WHAT YOU SHOULD DO -
Each line of the listing is to be copied exactly.

= Beginning of Section =

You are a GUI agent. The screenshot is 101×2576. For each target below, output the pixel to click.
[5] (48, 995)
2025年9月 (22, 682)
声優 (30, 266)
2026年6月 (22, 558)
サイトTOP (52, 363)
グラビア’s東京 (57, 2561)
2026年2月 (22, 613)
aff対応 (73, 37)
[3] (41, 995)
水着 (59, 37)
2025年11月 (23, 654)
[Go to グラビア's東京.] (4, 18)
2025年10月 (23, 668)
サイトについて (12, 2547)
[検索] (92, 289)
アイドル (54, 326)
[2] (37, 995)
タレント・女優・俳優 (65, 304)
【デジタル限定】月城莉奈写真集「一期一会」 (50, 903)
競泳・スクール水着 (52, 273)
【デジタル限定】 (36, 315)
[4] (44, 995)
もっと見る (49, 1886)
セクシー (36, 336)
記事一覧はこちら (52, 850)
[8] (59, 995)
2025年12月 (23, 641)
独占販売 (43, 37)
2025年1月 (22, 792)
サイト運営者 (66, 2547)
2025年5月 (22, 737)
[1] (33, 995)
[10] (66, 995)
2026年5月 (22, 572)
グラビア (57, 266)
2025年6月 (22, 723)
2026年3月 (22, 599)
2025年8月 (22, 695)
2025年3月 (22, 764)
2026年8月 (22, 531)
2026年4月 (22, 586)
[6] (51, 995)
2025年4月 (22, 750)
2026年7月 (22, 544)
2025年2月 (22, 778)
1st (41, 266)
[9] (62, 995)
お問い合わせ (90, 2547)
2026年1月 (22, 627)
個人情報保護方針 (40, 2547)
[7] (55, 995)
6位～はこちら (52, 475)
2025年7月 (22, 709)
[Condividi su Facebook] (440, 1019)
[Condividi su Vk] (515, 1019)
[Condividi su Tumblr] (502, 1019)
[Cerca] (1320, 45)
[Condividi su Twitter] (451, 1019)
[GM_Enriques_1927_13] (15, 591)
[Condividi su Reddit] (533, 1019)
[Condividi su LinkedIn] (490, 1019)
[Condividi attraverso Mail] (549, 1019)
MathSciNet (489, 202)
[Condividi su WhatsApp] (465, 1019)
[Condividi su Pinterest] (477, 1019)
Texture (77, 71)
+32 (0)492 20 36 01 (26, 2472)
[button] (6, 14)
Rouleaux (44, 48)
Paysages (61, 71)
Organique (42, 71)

= End of Section =

COMPLETED TASK -
You are a GUI agent. The screenshot is 101×2576. For each target below, output the pixel to click.
[5] (48, 995)
2025年9月 (22, 682)
声優 (30, 266)
2026年6月 (22, 558)
サイトTOP (52, 363)
グラビア’s東京 (57, 2561)
2026年2月 (22, 613)
aff対応 (73, 37)
[3] (41, 995)
水着 (59, 37)
2025年11月 (23, 654)
[Go to グラビア's東京.] (4, 18)
2025年10月 (23, 668)
サイトについて (12, 2547)
[検索] (92, 289)
アイドル (54, 326)
[2] (37, 995)
タレント・女優・俳優 (65, 304)
【デジタル限定】月城莉奈写真集「一期一会」 (50, 903)
競泳・スクール水着 (52, 273)
【デジタル限定】 (36, 315)
[4] (44, 995)
もっと見る (49, 1886)
セクシー (36, 336)
記事一覧はこちら (52, 850)
[8] (59, 995)
2025年12月 (23, 641)
独占販売 (43, 37)
2025年1月 (22, 792)
サイト運営者 (66, 2547)
2025年5月 (22, 737)
[1] (33, 995)
[10] (66, 995)
2026年5月 (22, 572)
グラビア (57, 266)
2025年6月 (22, 723)
2026年3月 (22, 599)
2025年8月 (22, 695)
2025年3月 (22, 764)
2026年8月 (22, 531)
2026年4月 (22, 586)
[6] (51, 995)
2025年4月 (22, 750)
2026年7月 (22, 544)
2025年2月 (22, 778)
1st (41, 266)
[9] (62, 995)
お問い合わせ (90, 2547)
2026年1月 (22, 627)
個人情報保護方針 (40, 2547)
[7] (55, 995)
6位～はこちら (52, 475)
2025年7月 (22, 709)
[Condividi su Facebook] (440, 1019)
[Condividi su Vk] (515, 1019)
[Condividi su Tumblr] (502, 1019)
[Cerca] (1320, 45)
[Condividi su Twitter] (451, 1019)
[GM_Enriques_1927_13] (15, 591)
[Condividi su Reddit] (533, 1019)
[Condividi su LinkedIn] (490, 1019)
[Condividi attraverso Mail] (549, 1019)
MathSciNet (489, 202)
[Condividi su WhatsApp] (465, 1019)
[Condividi su Pinterest] (477, 1019)
Texture (77, 71)
+32 (0)492 20 36 01 (26, 2472)
[button] (6, 14)
Rouleaux (44, 48)
Paysages (61, 71)
Organique (42, 71)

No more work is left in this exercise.